Advanced age and dementia are well-known risk factors for delirium, and most studies of delirium have concentrated on hospitalized populations. We reviewed the records of 199 community-dwelling Alzheimer disease (AD) patients and identified 43 (22%) who had had episodes of delirium during their dementing illness. These patients were matched for age, gender, and disease duration to AD patients without previous episodes of delirium. Variables examined included causes of delirium, Mini-Mental State Examination scores, Clinical Dementia Rating scores. Blessed Activities of Daily Living (ADL) scores, years of education, neuropsychological performance, and incidence of behavioral symptoms on the Brief Psychiatric Rating Scale. In six of 198 (3%) patients delirium was an initial symptom of AD. Conditions associated with onset of delirium were urinary tract infections, stressful events, surgery, medical illnesses, and medications. No significant differences were found between groups on neuropsychological testing. Patients with previous episodes of delirium had worse ADL scores and higher disease-course incidences of hallucinations and paranoid delusions, mostly occurring during the delirious episode. We conclude that delirium is common in AD, but it is an unusual initial symptom and it occurs in diverse clinical settings. Measures of behavioral symptoms and ADLs are more likely to reflect the impact of delirium on clinical status than measures of cognition or stage of dementia.
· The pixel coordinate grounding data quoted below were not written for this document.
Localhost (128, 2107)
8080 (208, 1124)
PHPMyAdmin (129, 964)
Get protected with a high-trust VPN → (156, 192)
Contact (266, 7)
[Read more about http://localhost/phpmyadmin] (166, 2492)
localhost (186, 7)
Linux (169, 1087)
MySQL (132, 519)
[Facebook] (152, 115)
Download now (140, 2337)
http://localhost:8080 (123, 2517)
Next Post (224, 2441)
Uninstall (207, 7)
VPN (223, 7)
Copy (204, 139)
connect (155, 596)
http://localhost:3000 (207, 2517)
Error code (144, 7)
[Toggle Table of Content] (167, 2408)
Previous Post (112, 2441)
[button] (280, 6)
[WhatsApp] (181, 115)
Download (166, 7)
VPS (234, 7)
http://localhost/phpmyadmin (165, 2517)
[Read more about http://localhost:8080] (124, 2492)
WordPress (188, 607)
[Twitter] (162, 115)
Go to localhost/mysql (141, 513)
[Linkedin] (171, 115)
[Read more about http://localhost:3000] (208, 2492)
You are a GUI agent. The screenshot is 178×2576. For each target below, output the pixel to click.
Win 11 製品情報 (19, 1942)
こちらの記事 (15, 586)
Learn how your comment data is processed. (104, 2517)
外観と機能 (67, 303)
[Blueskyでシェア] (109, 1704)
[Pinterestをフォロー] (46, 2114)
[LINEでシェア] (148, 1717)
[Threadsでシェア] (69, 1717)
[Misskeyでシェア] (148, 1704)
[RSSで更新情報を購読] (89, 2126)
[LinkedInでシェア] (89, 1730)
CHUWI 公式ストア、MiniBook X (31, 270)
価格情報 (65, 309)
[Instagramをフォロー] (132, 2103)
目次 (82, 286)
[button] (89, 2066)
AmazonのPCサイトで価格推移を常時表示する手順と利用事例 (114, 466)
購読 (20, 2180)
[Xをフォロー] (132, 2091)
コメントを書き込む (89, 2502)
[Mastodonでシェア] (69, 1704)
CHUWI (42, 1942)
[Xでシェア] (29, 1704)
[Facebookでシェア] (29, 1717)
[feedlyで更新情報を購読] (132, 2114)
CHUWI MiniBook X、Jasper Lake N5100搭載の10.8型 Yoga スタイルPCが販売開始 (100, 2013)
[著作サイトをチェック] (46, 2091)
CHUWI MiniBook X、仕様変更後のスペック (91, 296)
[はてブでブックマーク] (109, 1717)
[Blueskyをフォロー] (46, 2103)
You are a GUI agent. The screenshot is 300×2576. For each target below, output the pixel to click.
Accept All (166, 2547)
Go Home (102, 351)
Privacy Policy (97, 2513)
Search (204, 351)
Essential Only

高龄和痴呆是公认的谵妄危险因素,大多数关于谵妄的研究都集中在住院人群。我们回顾了199例社区居住的阿尔茨海默病(AD)患者的记录,确定了43例(22%)在痴呆病程中曾有谵妄发作的患者。这些患者在年龄、性别和病程方面与既往无谵妄发作的AD患者相匹配。所检查的变量包括谵妄的病因、简易精神状态检查表评分、临床痴呆评定量表评分、Blessed日常生活活动(ADL)评分、受教育年限、神经心理学表现以及简明精神病评定量表上的行为症状发生率。在198例患者中有6例(3%)谵妄是AD的首发症状。与谵妄发作相关的情况有尿路感染、应激事件、手术、内科疾病和药物。两组在神经心理学测试方面未发现显著差异。既往有谵妄发作的患者ADL评分更差,幻觉和偏执妄想的病程发生率更高,大多发生在谵妄发作期间。我们得出结论,谵妄在AD中很常见,但它是一种不常见的首发症状,且发生在多种临床环境中。行为症状和ADL的测量指标比认知或痴呆阶段的测量指标更有可能反映谵妄对临床状态的影响。